Graph Neural Networks (GNNs) have shown great promise in fraud detection tasks on graph-structured data. However, they struggle with challenges such as label imbalance and the presence of heterophilic neighbours, which can obscure fraudulent behaviour by embedding fraudsters among benign users.

Objectives

Existing GNN-based models often address these issues by modifying the graph structure to favour homophily, frequently ignoring heterophilic neighbours during message passing. This approach weakens their capacity to detect fraud in real-world graphs. Addressing this gap is crucial to enhance the effectiveness of fraud detection in large-scale graph.

Methods

This study proposes Attention-Augmented and Depthwise Separable Convolutional Message Passing (ADSCMP), a novel GNN framework. ADSCMP actively partitions neighbours into homophilic, heterophilic, and unknown groups during message passing. It integrates lightweight attention mechanisms to highlight critical nodes and employ depthwise separable convolutions to reduce computational overhead. Furthermore, this study dynamically generates root-specific weight matrices and incorporate both spectral and spatial features to better handle complex graph topologies.

Results

This study evaluated ADSCMP on four benchmark datasets Amazon, YelpChi, T-Finance, and T-Social. In supervised experiments (40 % labelled data), ADSCMP achieved AUC scores of 97.91 %, 94.17 %, 97.51 %, and 99.75 %, respectively.
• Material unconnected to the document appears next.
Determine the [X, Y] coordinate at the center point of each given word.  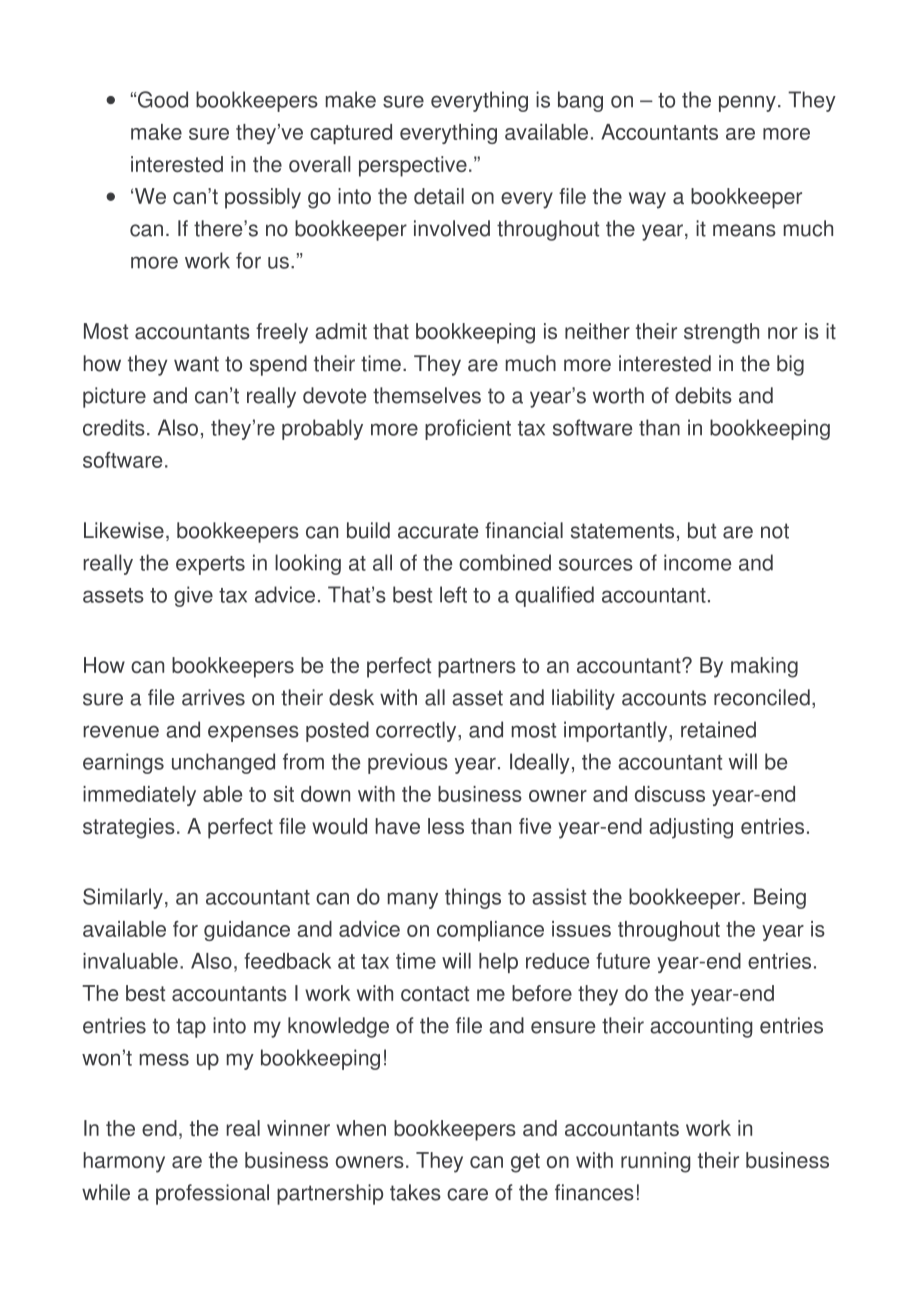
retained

Even with only 1 % labelled data in semi-supervised settings, the model maintained strong performance with AUCs of 93.15 %, 84.53 %, 94.92 %, and 98.59 %. Our ablation study confirmed that each model component contributed meaningfully to its overall performance. Additionally, ADSCMP reduced inference time compared to competitive baselines, making it suitable for real-time fraud detection.

Conclusion

By actively learning from both homophilic and heterophilic neighbours and optimizing message passing with efficient convolutions and attention, ADSCMP enhances both the accuracy and scalability of fraud detection.

Abstract Image

注意增强和深度可分卷积消息传递用于大规模图的鲁棒欺诈检测
图神经网络(gnn)在图结构数据的欺诈检测任务中显示出巨大的前景。然而,他们面临着标签不平衡和异性恋邻居的存在等挑战,这些挑战可能会通过在良性用户中嵌入欺诈者来掩盖欺诈行为。现有的基于gnn的模型通常通过修改图结构以支持同质性来解决这些问题,在消息传递过程中经常忽略异亲邻居。这种方法削弱了他们在现实世界的图表中检测欺诈的能力。解决这一差距对于提高大规模图中欺诈检测的有效性至关重要。方法提出了一种新的GNN框架——注意增强深度可分卷积消息传递(ADSCMP)。ADSCMP在消息传递过程中主动将邻居划分为同性恋、异性恋和未知组。它集成了轻量级的注意机制来突出关键节点,并采用深度可分离卷积来减少计算开销。此外,该研究动态生成根特定权重矩阵,并结合谱特征和空间特征,以更好地处理复杂的图拓扑。结果本研究在Amazon、YelpChi、T-Finance和T-Social四个基准数据集上对ADSCMP进行了评估。在监督实验(40% %标记数据)中,ADSCMP的AUC得分分别为97.91 %、94.17 %、97.51 %和99.75 %。即使在半监督设置中只有1 %的标记数据,该模型也保持了良好的性能,auc分别为93.15 %、84.53 %、94.92 %和98.59 %。我们的消融研究证实了每个模型组件对其整体性能有意义的贡献。此外,与竞争基准相比,ADSCMP减少了推理时间,使其适合实时欺诈检测。结论ADSCMP通过主动向同性和异性邻居学习,利用高效的卷积和关注优化消息传递,提高了欺诈检测的准确性和可扩展性。
本文章由计算机程序翻译,如有差异,请以英文原文为准。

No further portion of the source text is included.